'Smart cities' expert has a message for Gladstone
PROFESSOR Marcus Foth has a message for cities like Gladstone: you don't need to be like Brisbane.
The QUT professor of urban informatics will deliver the closing keynote address at this week's state conference for the Planning Institute of Australia, to be held in Gladstone tomorrow and Friday.
It's the first time the conference has been held in the Gladstone Region and with the theme "Fuelling the Powerhouse", the event promises a focus on local industry.
Prof Foth (left) said his address would focus on the human element of urban planning, as well as making sure regional cities knew it was their differences with major cities that made them stand out.
Known as an expert on "smart cities", Prof Foth said his aim was to cut through some of the hype surrounding the technology-focused urban planning philosophy.
"That terminology has been around for about 10 years and there have already been a lot of lessons learned from some of the mistakes made by early adopters like Korea," he said.
"They had a government that was investing heavily into the tech side of things, so they worked with these huge companies to build 'smart cities' in greenfield estates - but they didn't have that focus on urban spaces, which prioritised the richness of human interaction.
"The smart city agenda now recognises we need a strong focus on the human element."
Prof Foth said Gladstone Regional Council's stalled attempt last year to introduce magnetic sensor-activated "smart parking" in the CBD was an example of smart-city thinking being technology-led, rather than community-led.
"I think what was missing in that case was a whole-of-government approach," he said.
"A smart city agenda is just as much about consulting with the community as it is about new technology - the technology itself can't make decisions about how to use that data."

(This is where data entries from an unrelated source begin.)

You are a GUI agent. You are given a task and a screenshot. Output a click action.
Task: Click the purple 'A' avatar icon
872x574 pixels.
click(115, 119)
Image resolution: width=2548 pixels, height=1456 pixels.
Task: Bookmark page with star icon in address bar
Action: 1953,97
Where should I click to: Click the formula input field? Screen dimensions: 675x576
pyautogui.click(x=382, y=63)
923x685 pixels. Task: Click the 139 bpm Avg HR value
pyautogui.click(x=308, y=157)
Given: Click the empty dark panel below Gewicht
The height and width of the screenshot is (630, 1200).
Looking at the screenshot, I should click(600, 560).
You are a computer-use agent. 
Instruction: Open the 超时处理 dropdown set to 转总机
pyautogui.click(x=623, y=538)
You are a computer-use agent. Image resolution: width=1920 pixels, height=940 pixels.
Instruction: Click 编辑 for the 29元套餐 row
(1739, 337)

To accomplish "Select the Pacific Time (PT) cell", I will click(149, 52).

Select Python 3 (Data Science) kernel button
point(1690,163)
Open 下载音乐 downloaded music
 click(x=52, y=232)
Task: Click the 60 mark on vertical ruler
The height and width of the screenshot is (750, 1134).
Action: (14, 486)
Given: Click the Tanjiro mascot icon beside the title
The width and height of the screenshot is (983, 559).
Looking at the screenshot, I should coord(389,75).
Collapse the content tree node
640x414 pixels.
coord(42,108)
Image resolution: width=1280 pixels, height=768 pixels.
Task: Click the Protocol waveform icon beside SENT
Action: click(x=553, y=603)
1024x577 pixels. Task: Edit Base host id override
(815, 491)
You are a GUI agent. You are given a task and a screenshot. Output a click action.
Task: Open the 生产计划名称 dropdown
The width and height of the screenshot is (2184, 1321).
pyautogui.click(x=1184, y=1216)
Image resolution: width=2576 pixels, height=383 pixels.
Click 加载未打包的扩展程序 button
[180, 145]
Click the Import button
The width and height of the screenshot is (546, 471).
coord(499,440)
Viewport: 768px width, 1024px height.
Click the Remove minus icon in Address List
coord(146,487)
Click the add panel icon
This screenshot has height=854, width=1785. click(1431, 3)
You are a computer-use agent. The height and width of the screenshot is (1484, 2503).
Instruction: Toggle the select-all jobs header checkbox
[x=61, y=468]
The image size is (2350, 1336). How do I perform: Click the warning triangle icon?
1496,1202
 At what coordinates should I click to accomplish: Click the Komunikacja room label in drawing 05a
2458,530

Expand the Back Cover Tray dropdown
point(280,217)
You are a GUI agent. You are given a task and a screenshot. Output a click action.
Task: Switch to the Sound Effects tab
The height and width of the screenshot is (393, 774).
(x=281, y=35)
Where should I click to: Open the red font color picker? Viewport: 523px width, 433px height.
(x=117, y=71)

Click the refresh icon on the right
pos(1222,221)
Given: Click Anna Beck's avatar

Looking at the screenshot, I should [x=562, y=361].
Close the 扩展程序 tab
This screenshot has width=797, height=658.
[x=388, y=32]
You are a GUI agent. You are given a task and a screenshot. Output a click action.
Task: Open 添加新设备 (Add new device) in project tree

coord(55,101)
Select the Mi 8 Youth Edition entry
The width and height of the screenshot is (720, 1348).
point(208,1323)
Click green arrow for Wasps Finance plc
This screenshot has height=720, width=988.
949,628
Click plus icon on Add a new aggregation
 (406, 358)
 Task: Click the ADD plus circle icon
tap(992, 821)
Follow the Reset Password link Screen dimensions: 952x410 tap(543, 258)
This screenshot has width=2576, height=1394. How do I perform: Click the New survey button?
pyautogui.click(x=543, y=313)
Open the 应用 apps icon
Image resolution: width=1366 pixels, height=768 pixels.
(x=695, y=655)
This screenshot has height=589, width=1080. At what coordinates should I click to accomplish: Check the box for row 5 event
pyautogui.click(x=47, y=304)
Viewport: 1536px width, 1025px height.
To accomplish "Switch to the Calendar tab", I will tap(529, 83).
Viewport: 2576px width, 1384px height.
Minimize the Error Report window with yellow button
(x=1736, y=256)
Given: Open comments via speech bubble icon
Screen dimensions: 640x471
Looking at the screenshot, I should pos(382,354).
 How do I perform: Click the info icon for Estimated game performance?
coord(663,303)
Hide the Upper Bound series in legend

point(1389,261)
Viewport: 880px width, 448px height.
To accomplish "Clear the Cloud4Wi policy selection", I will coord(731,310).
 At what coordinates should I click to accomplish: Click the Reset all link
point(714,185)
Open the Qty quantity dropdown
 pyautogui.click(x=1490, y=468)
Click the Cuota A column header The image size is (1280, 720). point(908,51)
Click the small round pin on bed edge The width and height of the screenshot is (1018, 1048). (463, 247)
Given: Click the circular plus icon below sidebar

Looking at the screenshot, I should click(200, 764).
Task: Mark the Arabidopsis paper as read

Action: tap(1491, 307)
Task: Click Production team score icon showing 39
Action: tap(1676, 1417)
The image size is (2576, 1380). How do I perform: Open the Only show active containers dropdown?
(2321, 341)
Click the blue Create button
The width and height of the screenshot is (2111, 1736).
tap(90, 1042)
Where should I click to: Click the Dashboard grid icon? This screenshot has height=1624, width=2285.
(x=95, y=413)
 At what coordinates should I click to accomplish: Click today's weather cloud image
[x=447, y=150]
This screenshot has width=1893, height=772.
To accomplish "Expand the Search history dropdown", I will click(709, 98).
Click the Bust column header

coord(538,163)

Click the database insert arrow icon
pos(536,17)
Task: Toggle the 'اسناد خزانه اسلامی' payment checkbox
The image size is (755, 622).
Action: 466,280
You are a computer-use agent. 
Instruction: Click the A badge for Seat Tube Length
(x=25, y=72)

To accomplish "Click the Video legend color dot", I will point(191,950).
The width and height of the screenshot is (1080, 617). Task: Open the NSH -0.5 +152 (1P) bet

Speaking to The Observer from the Australian Regional Development Conference at Tweed Heads yesterday, Prof Foth said the boom-and-bust cycle currently affecting Gladstone was playing out in different ways across the country.
He said planning ahead for different economic cycles with "smart regulation" was just as important as integrating new technology into cities and he expected much of the discussion at Gladstone's conference to focus on this issue.
But one point Prof Foth said he wanted to drive home on his own terms was how improved regional connectivity was leading people to leave metropolitan areas and look for new opportunities in the regions.
"People feel like they're in a hamster wheel - constantly dictated to by the diary on their smartphones," he said.
"There's always been those older people doing the seachange, or the 'tree change', but it's happening with much younger demographics now.
"There's a lot of young people who can't afford housing in Sydney or Melbourne who don't want a two-hour commute, so places like Gladstone are of interest to them.
"What some of these local governments around the country need to understand is you want to avoid the standard gentrification approach ... you don't want everyone sipping lattes next to the graffiti under the LED lights.
"If it all looks the same, they start to look elsewhere."
The conference will be held at Gladstone Entertainment Convention Centre and will also feature speakers from the CSIRO, GPC, Gladstone Regional Council, the National Heart Foundation and Brisbane City Council.